Have you taken a peek at your pet’s mouth lately?
Dental Check Ups:
Start with routine annual to biannual dental checks. These are an important part of wellness exams performed by your veterinarian. Additionally, routine dental cleanings by your veterinarian can help prevent the development of periodontal disease before the damage is done. A study conducted in 2014 by Veterinary Pet Insurance Co., found that the average cost per pet to prevent dental disease is one-third of the average cost of treating dental disease. Dental charting, careful examination and probing of the gum lines, as well as oral radiographs are normally part of a dental cleaning, which gives us comprehensive information of what’s going on in your pet’s mouth. Dental disease isn’t just surface deep; over half of the tooth is hidden beneath the gum line, which means the extent of disease may not always be visible to the naked eye.
What can we do the other 364 days of the year?
Finding the time to brush your own teeth can be a struggle at times it seems. I remember many mornings during my veterinary internship when I hadn’t made it home since 7 AM the previous day, had spent the night on call, still had scrubs on which had an assortment of unknown bodily substances on them and had fifteen minutes before morning rounds. Things needing to be accomplished in those 15 minutes included shower, food, brush my teeth or sleep. Brushing my teeth seemed like an effort. Grossly enough, that awful fuzzy feeling you have on your teeth when you forget to brush them is a layer of biofilm made up of decomposing food particles and an army of disease-causing bacteria. Yuck. This hardens into a layer of yellowish oral tarter (also known as calculus) within roughly 24 hours. Unfortunately, even valiant efforts to brush this newly formed layer off with a toothbrush are futile once it has hardened. Professional scaling is needed, which requires a trip to a dentist for you and a trip to a veterinarian for your pet. However, daily brushing is the best prevention of this building up, for both you and your pet.
Take the Leap:
First, stop by your veterinary clinic to get help on how to start brushing your pet’s teeth and find out what options there are for oral health. If you choose to go the traditional route, start with the right toothpaste and toothbrush. Choose a small, soft bristled toothbrush. Pet specific toothpaste is often chicken, seafood, malt or other palatable flavours.

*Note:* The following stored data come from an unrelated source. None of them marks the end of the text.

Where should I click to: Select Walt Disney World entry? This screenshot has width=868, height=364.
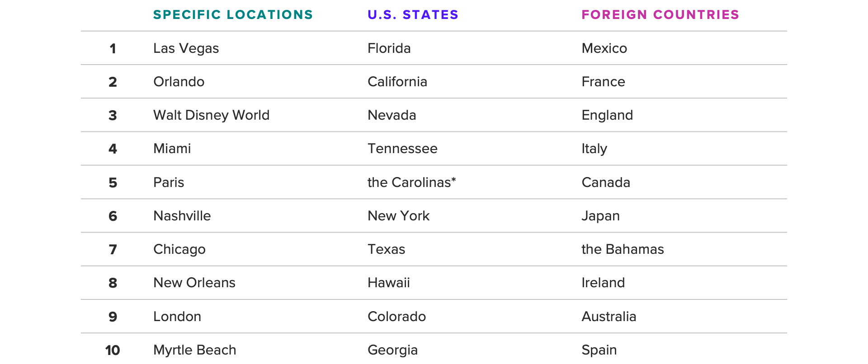(211, 115)
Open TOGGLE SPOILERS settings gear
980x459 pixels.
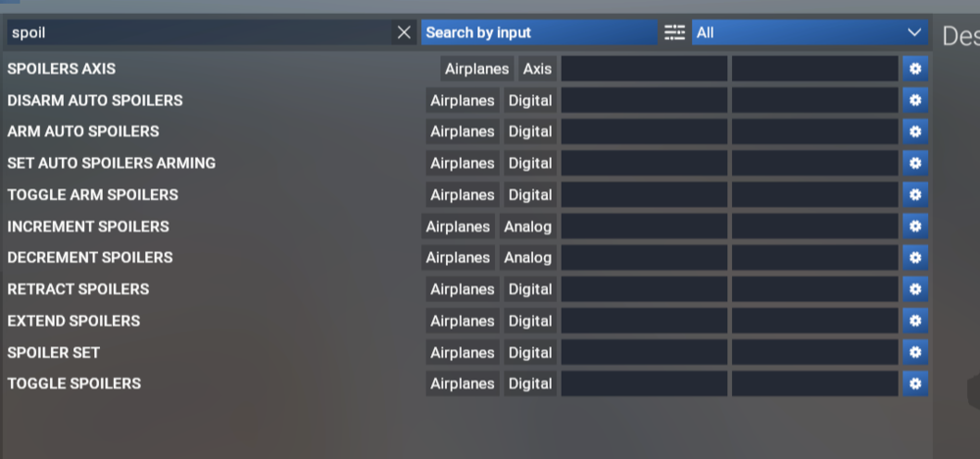pyautogui.click(x=915, y=383)
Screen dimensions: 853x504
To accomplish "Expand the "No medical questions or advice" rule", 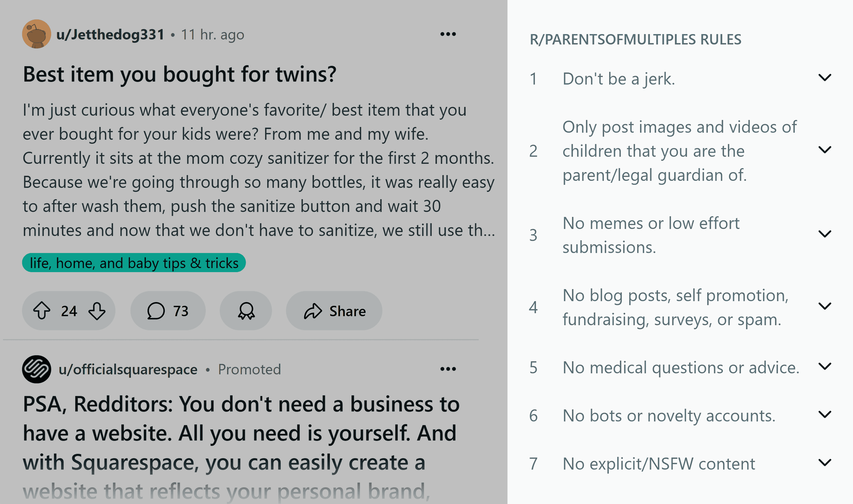I will 824,367.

Human toothpaste can upset their stomachs or damage their gums. Starting out with soft food on your pet’s toothbrush and allowing your pet to lick (but not chew) it off can be the first step. Make sure to praise them with a treat after a few licks. Slowly build up to using pet toothpaste and gently lifting their front lip and whipping the toothpaste onto their front teeth. Stop and reward for tolerating this new and strange request. Slowly increase the contact time with the front teeth for 3-5 seconds over the next week. Begin brushing farther back in the mouth, focusing on the outside of their teeth and not worrying about the inside of the teeth. Reward and praise with treats at each step. This process may take several weeks to a month before you’re able to brush their entire mouth. Have patience, and make them realise that tooth brushing can be an enjoyable activity. Lastly, don’t get discouraged.
The classic toothbrush and toothpaste isn’t the only option anymore. Dental chews, dental wipes, oral solutions and water additives are just a few examples of other resources your veterinarian can advise you about.
Although we may be putting the Tooth Fairy out of a job (once your pet is fully grown), take the time to build healthy dental habits with your pet starting today. Instead of pushing Fluffy away because of his shockingly bad breath, use this opportunity to begin a new routine.